DHAKA: Troubled Bangladesh's economy is forecast to have grown at a four-year low of 6.03 per cent in the fiscal year to June, more than a percentage point below the government target, officials said on Friday.
Analysts have said that a crisis in the disaster-strewn garment sector and a series of strikes could do lasting damage to the economy but Friday's forecast by the Bangladesh Bureau of Statistics (BBS) showed it is already in trouble.
The government had projected a 7.2 per cent growth in Gross Domestic Product (GDP) for the 2012-13 financial year, but a meagre two per cent expansion in the key agriculture sector means growth has fallen short of expectations.
It was the lowest growth since 2008-9 when the economy grew by 5.74 per cent, according to BBS, which is a government agency.
“We have estimated that the economy will grow at 6.03 per cent in the current financial year,” Satya Ranjan Mondal, a director of BBS, told AFP.
The BBS has also revised its final figures for 2011-12 growth downwards to 6.23 per cent from a provisional estimate of 6.32 per cent.

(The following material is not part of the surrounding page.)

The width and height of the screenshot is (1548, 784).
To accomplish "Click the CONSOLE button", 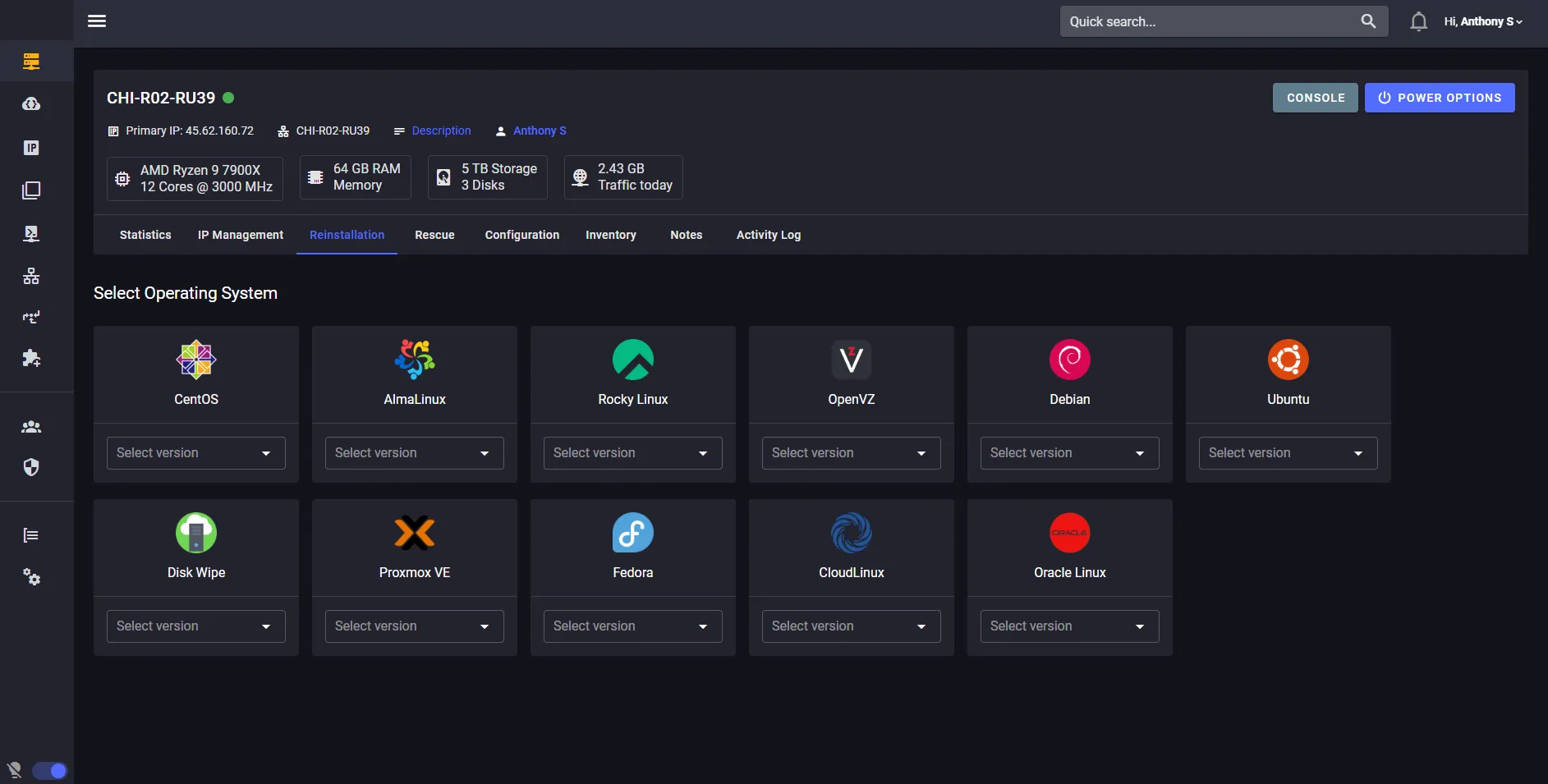I will 1314,97.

Mondal said manufacturing remained the main driver of growth, expanding by about 10 per cent despite the key garment sector being hit by a series of disasters that killed about 1,250 people in the current financial year.
“But growth in the farm sector, especially the crop output has slowed down to 2.18, although fisheries have done well,” he said.
Government officials have consistently said farm growth would remain sluggish as the small country is losing huge tracks of cropland to accommodate habitation and factories every year.
Most aid agencies have projected less than six per cent growth in the current fiscal year with the International Monetary Fund (IMF) saying that political unrest over the war crime trials of leading Islamists were affecting the economy.
The country was also hit by one of the world's worst industrial disasters last month after a nine-storey garment factory complex collapsed outside the capital killing at least 1,127 people.
A devastating fire also killed 111 garment workers in November, highlighting safety issues in the country's main industrial sector, which accounts for 80 per cent of its $24.3 billion exports and 40 per cent of its industrial workforce.
The building collapse triggered widespread unrest among textile workers, resulting in a temporary shutdown of the industry's main centre of production.
But Mondal said the impact had yet to be felt in the economy as the exports of garments were still expanding at a double digit rate.
“Given the global situation, we think we have a good growth,” he said.